Does index.html contain all files seen in structured folders?
I found a file named as index.html and it was very big. Then, I built the notion that it may be executed as a single file and may contain all the files that I saw in structured folders.
No, I doubt more than a vanishingly tiny number of websites use a single script (e.g. index.php) to hold the entire site content. There is no good reason to do that. It is a bizarre notion - though there are probably one or two incredibly arcane situations where it might be useful.
A single index.html would normally host static content for a single page.

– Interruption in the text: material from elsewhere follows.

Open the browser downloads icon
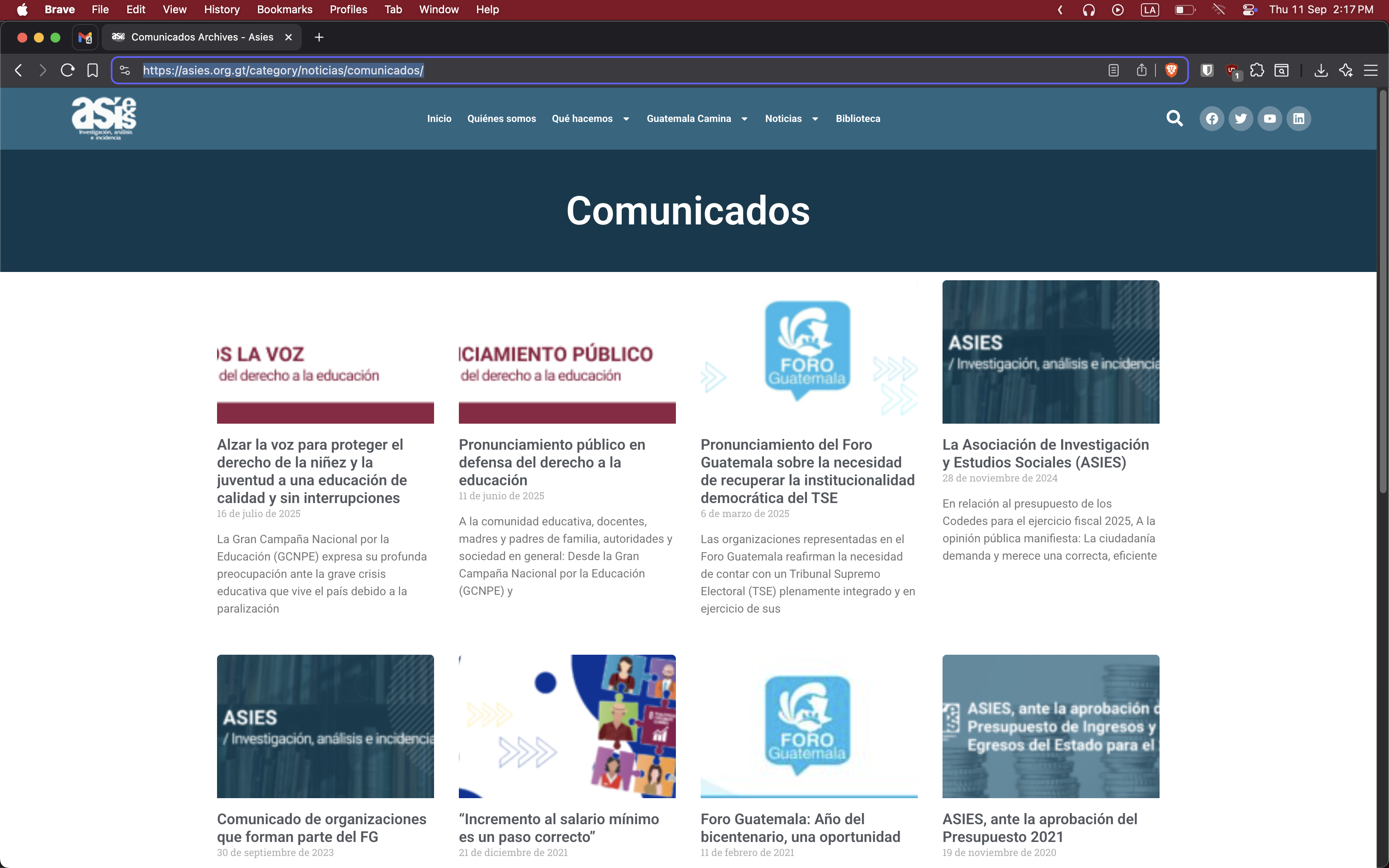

If your whole website was in one index.html file, a normal web-server (Apache, IIS etc) would just transmit the whole file to the client and the client end would interpret it and run any embedded executable elements such as Javascript. This would be an incredibly inefficient way to serve up a page of any but the most small and trivial of web sites.
What is special about index.html?
The only special thing about index.html
, compared to other html files, is that most web-servers will look for an index.html (and often other similarly named files) when receiving an HTTP request that lacks what can be interpreted as a file name. For example http://example.com/tutorial
might result in the web-server looking for a file named index.html
in the tutorial
subfolder of the directory designated as the document-root of the example.com website.
What is in an html file?
Any html file can contain inline style, either as a block of CSS or attached to individual elements.
An html file can also contain references to external CSS files. This makes the style of a group of pages easy to keep consistent.
I can illustrate this using some simplified HTML. If you cut & paste this into files named example.html and click on them to open them in a browser it will render OK -- but it doesn't meet current specifications (I want to keep the example short)
file example1.html
<html>
<head>
<title>Example</title>
<style>
h1 { color:red; }
</style>
</head>
<body>
<h1>Hello</h1>
</body>
</html>
looks the same as example2.html
<html>
<head>
<title>Example</title>
</head>
<body>
<h1 style="color: red;">Hello</h1>
</body>
</html>
and the same as example3.html
<html>
<head>
<title>Example</title>
<link rel="stylesheet" media="screen,print"
href="/example.css">
</head>
<body>
<h1>Hello</h1>
</body>
</html>
with example.css
h1 { color: red; }
The last of these is arguably the best approach of the three for multipage websites with a consistent visual identity.
An HTML file will usually have some references to separate image files and other content. Therefore to render a page correctly, you need a set of files, not just one HTML file.
You don't need a web-server to play around with this sort of static HTML.
How do a web-browser and web-server work together?
A web-browser will first ask the server for the HTML. The web-server will typically simply send the contents of the HTML file without augmenting, combining, parsing, processing or executing any of the HTML file's contents.
The web-browser will then parse the HTML to find references to external resources and separately download those from the web-server in order to complete the rendering of a web-page. Note that a web-browser will cache CSS files etc so that it doesn't need to ask the web-server again for the same CSS file referenced by a subsequent web-page. This reduces network-usage and thereby speeds up the process.
It is only when the web-site is dynamic, rather than static, that the web-server does anything extra. For example to process server-parsed HTML (example.shtml
) or PHP (example.php
) or when there is Java or other back-end technology involved - which is very common nowadays but not something you should look into until you have a good in-depth understanding of static HTML and CSS.
Getting started
I am new to web developing
Suggestion:
- Start with one static HTML file per web-page.
- Learn about separation of style and content. Semantic markup.
- Move style into a common CSS file
- Learn about responsive design using only HTML5 and CSS3
- Augment the static site with one or two dynamic pages (e.g. PHP)
- Maybe learn some Javascript. Don't use Javascript for things that can be done in HTML5+CSS3.